Adam from Mission Bay writes, “Chris, my husband Jeff was hit by a car while crossing the street near our condo. Jeff was in the crosswalk and suffered a fractured leg and a concussion. I did not have any PTO at work. I took off a week anyways to care for Jeff after he was released from the hospital.
My manager was upset with me for not reporting to work. He said he couldn’t get coverage for my shifts and fired me the day I returned to the job. I had emailed my manager that I would not be coming into work to care for Jeff. It’s a big company of about 100 people throughout the Bay Area, with about 50 in my division in San Francisco. I have worked for them for two years and never called in sick. Didn’t I have the right to take time off?”
Adam, I am sorry to learn of the serious injuries Jeff suffered. Drivers failing to yield the right-of-way at crosswalks is the number one dangerous behavior contributing to fatal traffic collisions in San Francisco according to Vision Zero SF, a task force working to prioritize street safety and eliminate traffic deaths in San Francisco.
The law states that drivers “shall yield the right-of-way to a pedestrian crossing the roadway” in marked and unmarked crosswalks. (Vehicle Code Section 21950(a)). Further, drivers approaching a pedestrian in any marked or unmarked crosswalk must slow down to “safeguard the safety of the pedestrian.” (Vehicle Code Section 21950(c)).
I hope that Jeff is recovering well. He should consult with a trial lawyer, like myself, about bringing a legal claim against the driver.
In regard to your termination there are several types of leave laws in California which appear to provide you with protection and which appear to have been violated.
This provides that “qualified workers” may take up to 12 weeks of unpaid leave (they can use vacation or sick days with pay) for their own serious medical condition, or the serious medical condition of a parent, spouse, domestic partner, child, or for baby bonding when certain conditions are met. (Government Code Section 12945.2). Employers are prohibited from retaliation and must provide an employee the same or comparable job upon returning to work.
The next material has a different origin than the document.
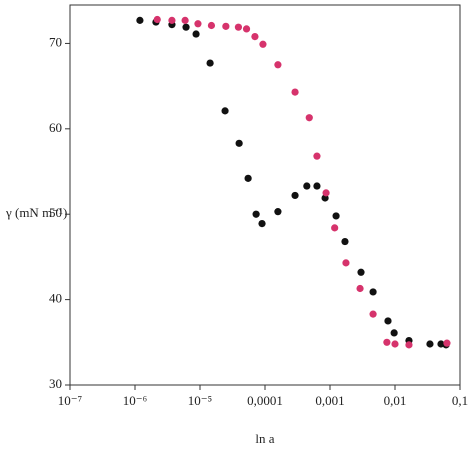 This screenshot has height=454, width=473. Describe the element at coordinates (396, 400) in the screenshot. I see `x-tick-label: 0,01` at that location.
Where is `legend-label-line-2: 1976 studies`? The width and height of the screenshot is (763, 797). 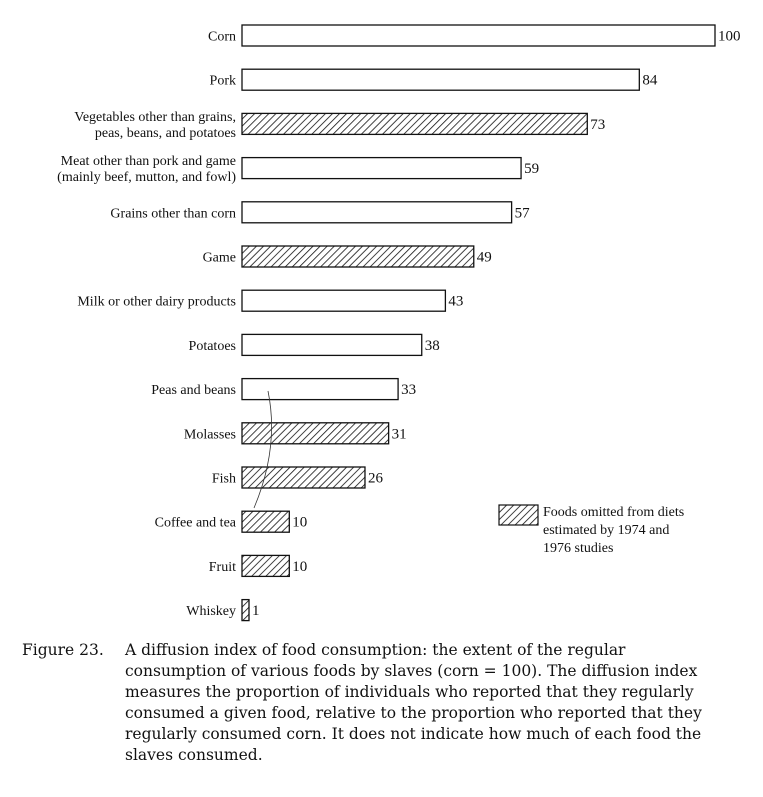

A significant limitation of CFRA is that it does not cover companies with 50 or less employees. While all 50 employees need not work at a single location, they must work within 75 miles of the worksite where the employee is employed. If the employer is covered, then the employee is qualified to take the leave if he or she has been employed by the company for at least 12 months, and has worked at least 1,260 hours within the past 12 months, approximately 25 hours per week over the past year. You appear to be covered if you worked the minimum of 1,260 hours in the last year.
All employees, even those not covered under CFRA because of the size of the company or the duration of their employment, are also covered by the Healthy Workplaces, Healthy Families Act, which was amended in 2015 to include paid sick leave. The law applies to virtually all California employers, regardless of size.
The leave may be used to care for an existing health condition or for preventative care for the employee or the employee’s family members. Family members include the employee’s parent, child, spouse, registered domestic partner, grandparent, grandchild, and sibling.
Specifically, Labor Code Section 246 provides that employees who work in California for the same employer for 30 or more days within a year are entitled to accrue paid sick leave at a rate of one hour for every 30 hours worked. Accrued paid sick days carry over to the following year of employment.
Finally, for employees that work in San Francisco, the City has been a leader in providing rights to workers through its own paid sick leave ordinance on which the state laws were based. Amendments to this ordinance, which parallel the state laws, went into effect in January 2017. The amendments provide workers in San Francisco the ability to take (limited) time off when they are sick, when they are needed to care for their family members, or have been the victims of domestic violence.
Adam, I recommend you contact a trial lawyer who represents both victims of vehicle collisions (personal injury) and employment discrimination and retaliation.
Few lawyers handle both areas of law so make sure the lawyer you talk to doesn’t get myopic and look only at the injury case or the employment case. My firm has both employment and personal injury departments. We handle many of these “hybrid” cases for employees. Act promptly as there a limitation of six months under some of these claims to bring an action before the Labor Commission and, potentially, the driver.